KVM: MMU: combine guest pte read between walk and pte prefetch [Kernel]

Prev: [PATCH padmux.c] Fix typo in kerneldoc
Next: New ACL format for better NFSv4 acl interoperability

From: Xiao Guangrong on 4 Jul 2010 23:00

Avi Kivity wrote:

>> Umm, if we move the check before the judgment, it'll check every level,
>> actually, only the opened mapping and the laster level need checked, so
>> for the performance reason, maybe it's better to keep two check-point.
>>
>
> What exactly are the conditions when you want to check?
>
> Perhaps we do need to check every level. A write to a PDE (or higher
> level) will clear the corresponding spte, but a fault immediately
> afterwards can re-establish the spte to point to the new page.
>

Looks into the code more carefully, maybe this code is wrong:

if (!direct) {
r = kvm_read_guest_atomic(vcpu->kvm,
- gw->pte_gpa[level - 2],
+ gw->pte_gpa[level - 1],
&curr_pte, sizeof(curr_pte));
- if (r || curr_pte != gw->ptes[level - 2]) {
+ if (r || curr_pte != gw->ptes[level - 1]) {
kvm_mmu_put_page(sp, sptep);
kvm_release_pfn_clean(pfn);
sptep = NULL;

It should check the 'level' mapping not 'level - 1', in the later description
i'll explain it.

Since the 'walk_addr' functions is out of mmu_lock protection, we should
handle the guest modify its mapping between 'walk_addr' and 'fetch'.
Now, let's consider every case may be happened while handle guest #PF.

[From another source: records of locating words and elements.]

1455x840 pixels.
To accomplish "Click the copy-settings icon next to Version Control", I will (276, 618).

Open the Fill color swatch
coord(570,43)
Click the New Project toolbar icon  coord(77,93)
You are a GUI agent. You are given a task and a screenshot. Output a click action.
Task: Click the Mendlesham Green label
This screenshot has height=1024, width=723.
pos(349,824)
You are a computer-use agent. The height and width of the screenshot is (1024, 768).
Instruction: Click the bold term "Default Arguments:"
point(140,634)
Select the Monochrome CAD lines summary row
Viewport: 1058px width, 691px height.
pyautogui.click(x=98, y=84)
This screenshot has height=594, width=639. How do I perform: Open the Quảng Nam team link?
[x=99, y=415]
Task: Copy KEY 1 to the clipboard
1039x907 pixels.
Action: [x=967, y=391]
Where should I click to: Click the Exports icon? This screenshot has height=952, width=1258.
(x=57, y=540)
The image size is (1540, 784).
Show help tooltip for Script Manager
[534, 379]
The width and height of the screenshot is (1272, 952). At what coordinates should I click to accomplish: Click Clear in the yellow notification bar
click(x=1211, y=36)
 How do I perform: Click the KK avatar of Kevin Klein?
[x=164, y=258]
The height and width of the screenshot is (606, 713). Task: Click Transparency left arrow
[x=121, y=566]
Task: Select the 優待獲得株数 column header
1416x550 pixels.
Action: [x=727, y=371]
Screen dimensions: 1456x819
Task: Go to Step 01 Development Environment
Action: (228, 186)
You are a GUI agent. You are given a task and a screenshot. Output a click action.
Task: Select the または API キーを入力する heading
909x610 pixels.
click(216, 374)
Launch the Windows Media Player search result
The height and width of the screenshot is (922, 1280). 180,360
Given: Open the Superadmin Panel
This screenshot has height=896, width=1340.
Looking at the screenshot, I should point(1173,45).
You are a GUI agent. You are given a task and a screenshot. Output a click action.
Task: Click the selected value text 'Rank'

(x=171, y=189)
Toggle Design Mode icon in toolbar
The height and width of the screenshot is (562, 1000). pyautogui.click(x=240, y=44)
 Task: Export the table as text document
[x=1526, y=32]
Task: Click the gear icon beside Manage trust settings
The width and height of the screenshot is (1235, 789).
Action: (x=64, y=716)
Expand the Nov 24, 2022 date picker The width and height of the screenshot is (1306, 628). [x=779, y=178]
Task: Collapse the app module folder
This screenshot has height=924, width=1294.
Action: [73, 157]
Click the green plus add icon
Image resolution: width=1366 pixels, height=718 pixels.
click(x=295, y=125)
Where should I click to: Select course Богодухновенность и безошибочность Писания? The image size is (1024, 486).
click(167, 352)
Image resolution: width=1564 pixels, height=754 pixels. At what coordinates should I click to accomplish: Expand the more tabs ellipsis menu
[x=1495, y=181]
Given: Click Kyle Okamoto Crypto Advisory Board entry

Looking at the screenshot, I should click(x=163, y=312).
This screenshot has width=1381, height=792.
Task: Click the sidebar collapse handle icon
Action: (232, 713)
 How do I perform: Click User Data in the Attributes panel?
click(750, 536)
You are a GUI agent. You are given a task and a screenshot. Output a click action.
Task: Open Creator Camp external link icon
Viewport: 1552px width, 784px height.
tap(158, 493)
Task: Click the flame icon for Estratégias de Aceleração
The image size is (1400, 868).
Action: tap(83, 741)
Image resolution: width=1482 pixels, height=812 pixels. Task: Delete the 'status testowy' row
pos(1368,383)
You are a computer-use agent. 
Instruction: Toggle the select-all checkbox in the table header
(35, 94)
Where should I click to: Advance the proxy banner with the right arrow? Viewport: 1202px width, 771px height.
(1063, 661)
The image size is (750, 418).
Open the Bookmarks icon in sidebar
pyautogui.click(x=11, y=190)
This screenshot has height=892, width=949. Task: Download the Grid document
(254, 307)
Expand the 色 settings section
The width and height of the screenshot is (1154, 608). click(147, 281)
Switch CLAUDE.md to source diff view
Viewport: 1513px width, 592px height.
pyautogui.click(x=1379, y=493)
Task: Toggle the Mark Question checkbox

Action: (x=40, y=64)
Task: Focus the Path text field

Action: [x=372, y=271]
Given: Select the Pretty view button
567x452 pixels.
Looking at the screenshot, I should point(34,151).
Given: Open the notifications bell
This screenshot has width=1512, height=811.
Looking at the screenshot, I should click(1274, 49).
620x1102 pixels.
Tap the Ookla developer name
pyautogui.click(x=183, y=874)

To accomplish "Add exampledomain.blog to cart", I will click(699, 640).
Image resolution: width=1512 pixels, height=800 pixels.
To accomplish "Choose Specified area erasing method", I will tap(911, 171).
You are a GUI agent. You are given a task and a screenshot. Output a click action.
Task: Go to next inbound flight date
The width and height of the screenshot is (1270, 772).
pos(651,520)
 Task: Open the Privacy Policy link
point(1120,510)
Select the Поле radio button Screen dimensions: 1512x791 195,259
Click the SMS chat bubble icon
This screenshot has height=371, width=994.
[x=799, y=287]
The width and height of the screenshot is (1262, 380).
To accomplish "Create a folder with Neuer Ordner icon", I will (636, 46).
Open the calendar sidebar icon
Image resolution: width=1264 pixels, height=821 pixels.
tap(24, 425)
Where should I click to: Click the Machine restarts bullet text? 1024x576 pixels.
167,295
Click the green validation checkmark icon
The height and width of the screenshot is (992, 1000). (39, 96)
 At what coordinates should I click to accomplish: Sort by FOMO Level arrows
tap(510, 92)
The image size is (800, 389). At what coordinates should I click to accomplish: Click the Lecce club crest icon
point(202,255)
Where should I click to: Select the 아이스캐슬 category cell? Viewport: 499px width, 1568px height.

One case is host handle guest written after 'fetch', just like this order:

VCPU 0 VCPU 1
walk_addr
guest modify its mapping
fetch
host handle this written(pte_write or invlpg)

This case is not broken anything, even if 'fetch' setup the wrong mapping, the
later written handler will fix it.

Another case is host handle guest written before 'fetch', like this:

CPU 0 VCPU 1
walk_addr
guest modify its mapping
host handle this written(pte_write or invlpg)
fetch

We should notice this case, since the later 'fetch' will setup the wrong mapping.

For example, the guest mapping which 'walk_addr' got is:

GPML4E -> GPDPE -> GPDE -> GPTE -> GFNA
(Just take small page for example, other mapping way is also applied)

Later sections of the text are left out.